Your number one priority in this meeting is to listen. Ask open ended questions. You do not want to start with your work conflict but rather try to find some common ground. Are you both married? Do you both have kids? Where did they grow up? Where did they go to school? Ease into it. You are just trying to get to their why. What makes them tick? What leads them to the decisions they make and strategies they pursue? More than anything, be curious. When you open up and truly listen, the natural next step is to want to learn more.
Step 2 – Learn
When we are truly listening to others, we inevitably are learning. We cannot expect what it is like to walk in someone else’s shoes but when we listen, we can begin to understand. Remember, learning does not end there. We cannot be passive learners. If we are curious, when the conversation is over, we will still have questions. So, take some time and do some research. Select something the other person said that you do not fully understand and do some research. Does your counterpart identify as LGBTQ+? What are some of the current issues of concern for that community? Do their kids play sports? What is the current state of play in the community? Learn more about the things that are meaningful to them. You don’t have to write a dissertation about it. Just enough to bring something to the next conversation. People want to know that they matter and nothing matters more than the things that are personal to them. You can show others they matter by giving those topics your most valuable resource – time.

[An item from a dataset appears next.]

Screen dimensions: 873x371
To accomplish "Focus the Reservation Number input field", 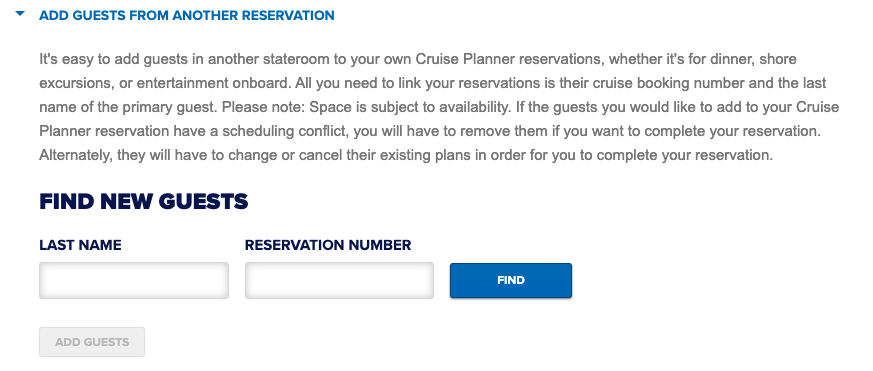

Now, this will not solve every conflict or difference of opinion you have with this person. That takes time and continued conversations. But sitting down is a start because empathy is a practice. It is not a one-and-done skill. Not only is it something that evolves between you and other people, it evolves within you. Like any discipline, you get better with practice.
Step 3 – Lead
Once you have started down the path of empathy, you begin to feel the positivity and connection it can create. As a leader, what can we do to make empathy a key component of our organizational culture? While modeling the behavior is key, as we discussed earlier it is inefficient at best and impossible at worst for you to singularly connect with everyone you lead. You must strategically pick who you will directly reach out to for your empathy practice. Who are the influencers in your organization? Not by position but by disposition. Search all levels of the org chart and make sure you have a broad swath of diversity represented (age, department, race, country of origin, etc.). Have honest conversations with these employees highlighting their influence and explaining your desire as well as the data supporting the impact that comes from creating a more empathetic culture throughout the organization. Once they are engaged, they become your empathy proxies. Your impact is raised exponentially because of the impact they have throughout the organization. Share with them how you proactively practice empathy and encourage them to do the same with their own personalization of the practice.
Then, the next piece of rooting empathy in your organization is to measure it. All leaders know “what gets measured, get changed” so make this process of empathy part of regular team and individual reviews. It is certainly not an exact science but it gives accountability for actions toward empathy and emphasizes that it is a learned skill rather than an innate one.
At the end of the day, empathy is often not the first skill that comes to mind when we think of leadership, but during a time filled with such divisiveness it is exactly where we need to start. As leaders, we can help our employees and our organizations rise above the acrimony. Not by silencing individuality but rather by empowering our employees with the tools that allow us understand each other just a little more benevolently.